TEXT SECTION =>
R library to import/export data between R and Protobi.
Survey datasets are never final, there's always some cleaning, reshaping,
additional variables, to create, etc.
While you can do many or even all of these in Protobi itself,
if R is your preferred language you may prefer to work in R.
This utility makes it easy to download data from Protobi as a dataframe, attach variable labels and value formats as titles and factors, and upload the revised dataframe back to Protobi.
You can install the protobi library directly from GitHub using devtools
.
In the R command prompt issue the following command:
# Install devtools, if not already installed
# install.packages("devtools")
devtools::install_github("protobi/protobi-r")
then load the library
library(protobi)
- Get the PROJECTID from your Protobi project url, e.g.
https://app.protobi.com/v3/datasets/5386226fa0caa60200000003
- Get the TABLEKEY from the key of your Protobi data table
- Get the APIKEY from your account profile, https://app.protobi.com/account
To download data from a Protobi project to an R dataframe:
data <- protobi_get_data(PROJECTID, TABLEKEY, APIKEY, host='https://app.protobi.com', formats=FALSE, titles=FALSE)
If selected, varible labels are attached to the data frame as titles, and value formats are applied to the data frame as factors.
To upload a dataframe to a Protobi project:
protobi_put_data(data, PROJECTID, TABLEKEY, APIKEY)
Here's a simple example to calculate candidate k-means segmentations and principal components analysis, based on battery of attitudinal questions Q14a-m
HOST <- 'https://app.protobi.com' ## or 'https://rtanalytics.sermo.com'
APIKEY <- 'xxxxxxxxx-xxxx-xxxx-xxxx-xxxxxxxxxx' ## see [HOST]*/account for your API key
PROJECTID <- 'xxxxxxxxxxxxxxxxxxxx' ## Unique identifier for project from project URL
INPUT_TABLE <- 'main' ## See Data tab under project admin for keys
OUTPUT_TABLE <- 'processed'
install.packages("devtools") # Install devtools, if not already installed
devtools::install_github("protobi/protobi-r") # Install protobi-r, if not already installed
library(protobi)
# Download data from project
data <- protobi_get_data(PROJECTID, INPUT_TABLE, APIKEY, host=HOST)
# Create a data frame with selected columns for analysis
basis <- cbind.data.frame(
data$Q14a,
data$Q14b,
data$Q14c,
data$Q14d,
data$Q14e,
data$Q14f,
data$Q14g,
data$Q14h,
data$Q14i,
data$Q14j,
data$Q14k,
data$Q14l,
data$Q14m
)

WHAT TO DO =>
**a.** Decide whether each statement agrees with the Protobi R library text, answering yes or no and quoting the deciding words: (i) The library can be installed straight from GitHub with devtools. (ii) The APIKEY is taken from the Protobi project URL. (iii) The download command shown sets formats to TRUE.
**b.** Translate this sentence from the Protobi R library text into Spanish: "This utility makes it easy to download data from Protobi as a dataframe, attach variable labels and value formats as titles and factors, and upload the revised dataframe back to Protobi."
**c.** Answer these questions from the Protobi R library text:
(i) Which function uploads a dataframe to a Protobi project?
(ii) Which battery of attitudinal questions is the example based on?
(iii) What value is assigned to OUTPUT_TABLE in the example?

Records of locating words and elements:
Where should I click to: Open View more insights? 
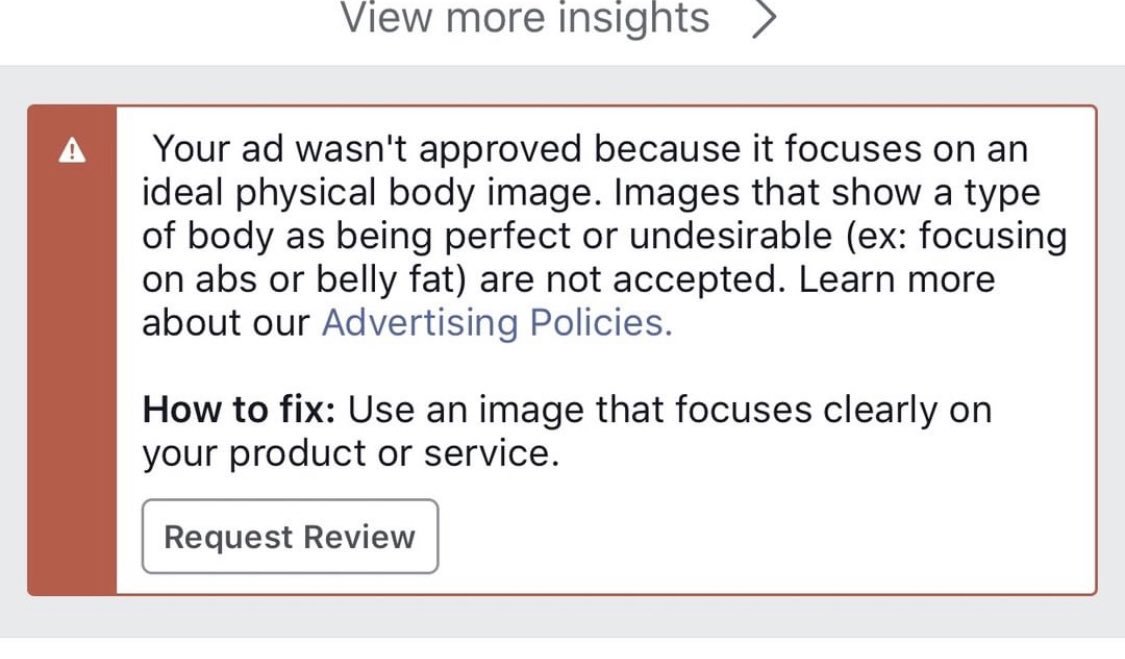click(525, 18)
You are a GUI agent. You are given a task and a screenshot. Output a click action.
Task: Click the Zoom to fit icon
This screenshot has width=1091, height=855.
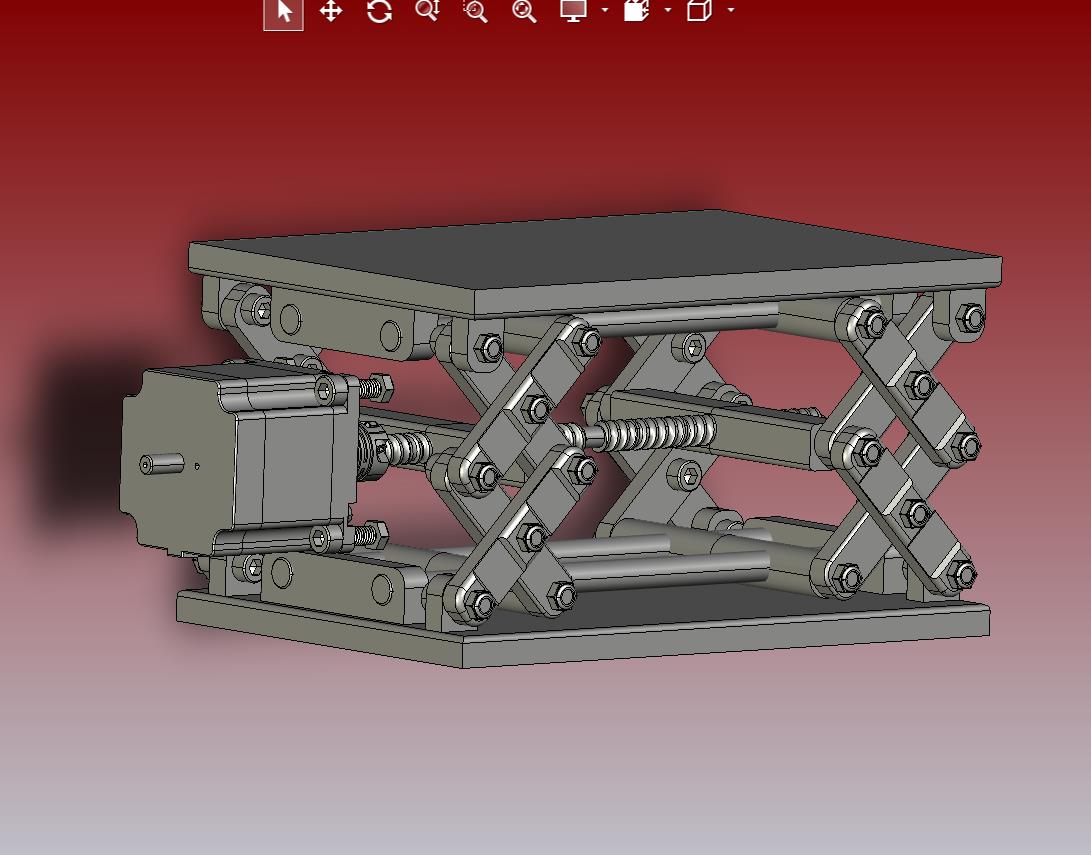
* * *
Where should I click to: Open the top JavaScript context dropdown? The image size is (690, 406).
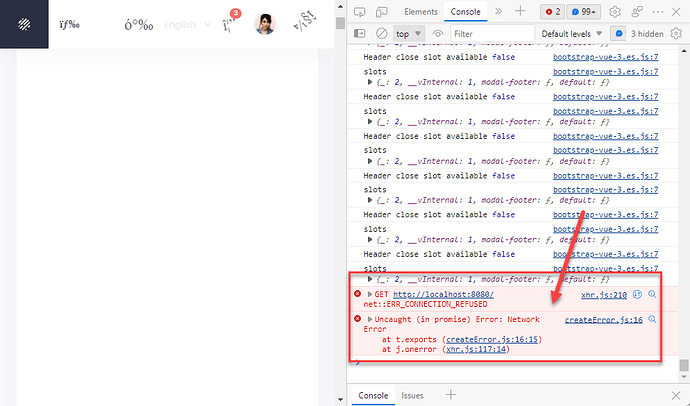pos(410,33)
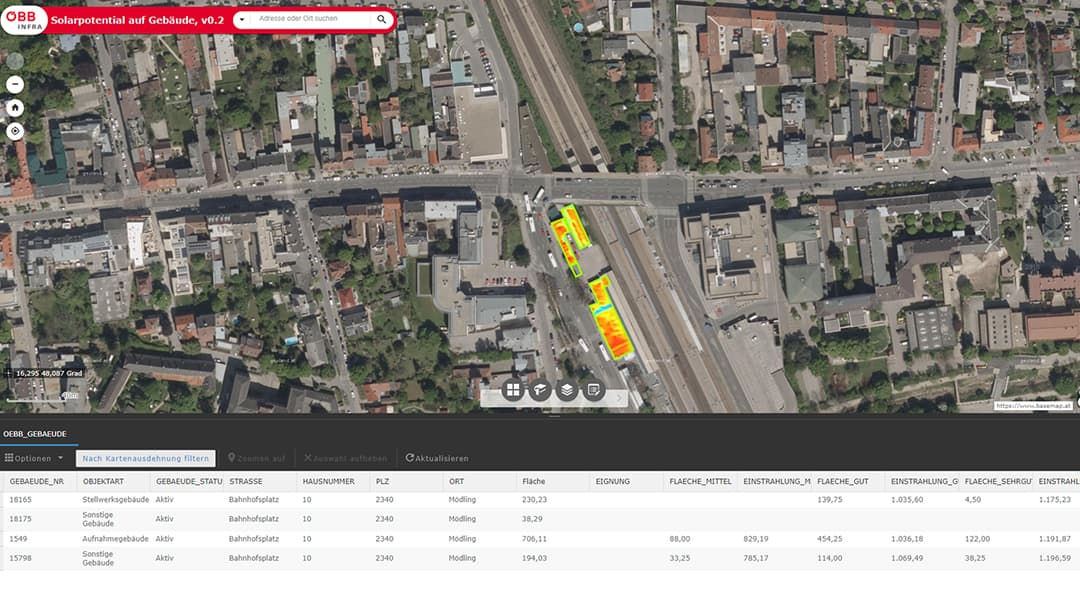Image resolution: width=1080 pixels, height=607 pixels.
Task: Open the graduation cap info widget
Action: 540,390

OUTPUTS IN ORDER =>
**a.**
(i) Yes: "You can install the protobi library directly from GitHub using devtools"
(ii) No: "Get the APIKEY from your account profile, https://app.protobi.com/account"
(iii) No: "formats=FALSE"

**b.** Esta utilidad facilita descargar datos de Protobi como un dataframe, adjuntar etiquetas de variables y formatos de valores como títulos y factores, y volver a subir el dataframe revisado a Protobi.

**c.**
(i) protobi_put_data
(ii) Q14a-m
(iii) 'processed'